Ainda em contexto idiossincrático, ao recorrermos a um método que nos leve
à compreensão sígnica do objeto de arte, estamos analisando a constituição de um
ente que está limitado em sua materialidade; mas, que possui certa autonomia no
sentido de ser lido como sistema aberto, com diversidade de significações e espaço
conceitual dinâmico e flexível, que pode expandir-se ad continuum. A limitação da
materialidade em dado tempo é o que restringe as possibilidades de construção e de
significado, na medida em que se configura como negação.
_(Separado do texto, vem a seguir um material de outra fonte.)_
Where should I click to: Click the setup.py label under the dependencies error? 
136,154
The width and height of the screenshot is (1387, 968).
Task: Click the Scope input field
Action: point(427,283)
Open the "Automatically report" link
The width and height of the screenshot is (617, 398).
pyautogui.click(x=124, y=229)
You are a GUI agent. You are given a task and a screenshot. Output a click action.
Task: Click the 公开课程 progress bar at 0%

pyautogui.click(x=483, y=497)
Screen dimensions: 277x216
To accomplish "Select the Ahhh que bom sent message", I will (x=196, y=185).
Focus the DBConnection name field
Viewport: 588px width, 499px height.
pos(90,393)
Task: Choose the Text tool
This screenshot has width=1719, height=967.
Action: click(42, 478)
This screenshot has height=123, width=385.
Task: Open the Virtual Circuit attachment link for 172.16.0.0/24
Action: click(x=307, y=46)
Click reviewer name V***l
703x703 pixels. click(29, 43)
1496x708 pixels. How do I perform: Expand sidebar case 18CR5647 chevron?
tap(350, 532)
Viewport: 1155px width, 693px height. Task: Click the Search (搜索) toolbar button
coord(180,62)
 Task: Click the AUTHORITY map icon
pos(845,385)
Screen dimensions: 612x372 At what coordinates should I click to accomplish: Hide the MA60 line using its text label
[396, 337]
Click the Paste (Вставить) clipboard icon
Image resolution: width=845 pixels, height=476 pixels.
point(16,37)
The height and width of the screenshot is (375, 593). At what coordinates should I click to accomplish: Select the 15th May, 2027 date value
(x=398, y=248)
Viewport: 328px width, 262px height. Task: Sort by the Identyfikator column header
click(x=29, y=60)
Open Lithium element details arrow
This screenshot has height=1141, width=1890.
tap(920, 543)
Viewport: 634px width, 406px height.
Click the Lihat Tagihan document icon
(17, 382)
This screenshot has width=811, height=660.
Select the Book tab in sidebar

Seria possível com isso
atribuir significados do que o objeto possa ser, porém, sem contradizer os aspectos
de sua materialidade, tampouco seria possível reconhecer suas formas sem que haja
um correspondente conceitual para dar-lhe estofo.
Expondo de outro modo, podemos construir significações sobre o objeto de
arte de forma bastante livre (por meio de livres associações)1, porém, o repertório
conceitual que temos como substrato de percepção imagética é o que nos orienta quanto ao seu reconhecimento e inteligibilidade. Neste aspecto a identidade do
objeto, para que o mesmo seja lido de modo cognoscível, deve ser preservada. Há
outros elementos em intersecção, colocados em relação com os campos da ética e
estética, aparecendo no teor deontológico (possibilidade de dever ser), pois há um
compromisso com a verdade entendida como factualidade, ou seja, como fato fenomênico, como acontecimento. O conceito de ética exposto aqui se refere ao ponto de vista de Dewey, que entende que ética se relaciona à noção de valor. No dicionário de Filosofia de Abbagnano aparece esta descrição conceitual à qual estamos
nos concentrando de forma bastante pontuada:
Dewey tem em comum com boa parte da filosofia do valor a crença de que os
valores são não só objetivos, mas também simples e, portanto, indefiníveis, mas
não a crença de que eles são absolutos ou necessários. Para Dewey, os valores
são qualidades imediatas sobre as quais, portanto, nada a que dizer; só em virtude
de um procedimento crítico e reflexivo é que podem ser preferidos ou preferidos
(Theory of Valuation, 1939, p. 13). Mas, eles são fugazes e precários, negativos e
positivos, além de infinitamente diferentes em suas qualidades. Daí a importância
da filosofia, que, como ‘crítica das críticas’, em primeiro lugar tem o objetivo de
interpretar acontecimentos para deles fazer instrumentos e meios da realização
dos valores, e em segundo lugar, o de renovar o significado dos valores (Experience and Nature, pp. 394 ss.). Essa tarefa da filosofia é condicionada pela renúncia à crença na realidade necessária e no valor absoluto. (2007, pp. 448, 449)
1
Este conceito aparece na obra de C. S. Peirce denominado Musement, significando a livre associação de ideias que antecedem os processos de
raciocínio lógico. Vide M. H. Fisch, “Introductory Note”, The Play of Musement, T. A. Ed. Sebeok, Indiana University Press, Bloomington, 1981, p. 17. Também na
tradução original para o português em: PEIRCE, C. S. Um argumento negligenciado para a realidade de Deus. Trad. Cassiano Terra. In: Revista Cognitio, v.4, n.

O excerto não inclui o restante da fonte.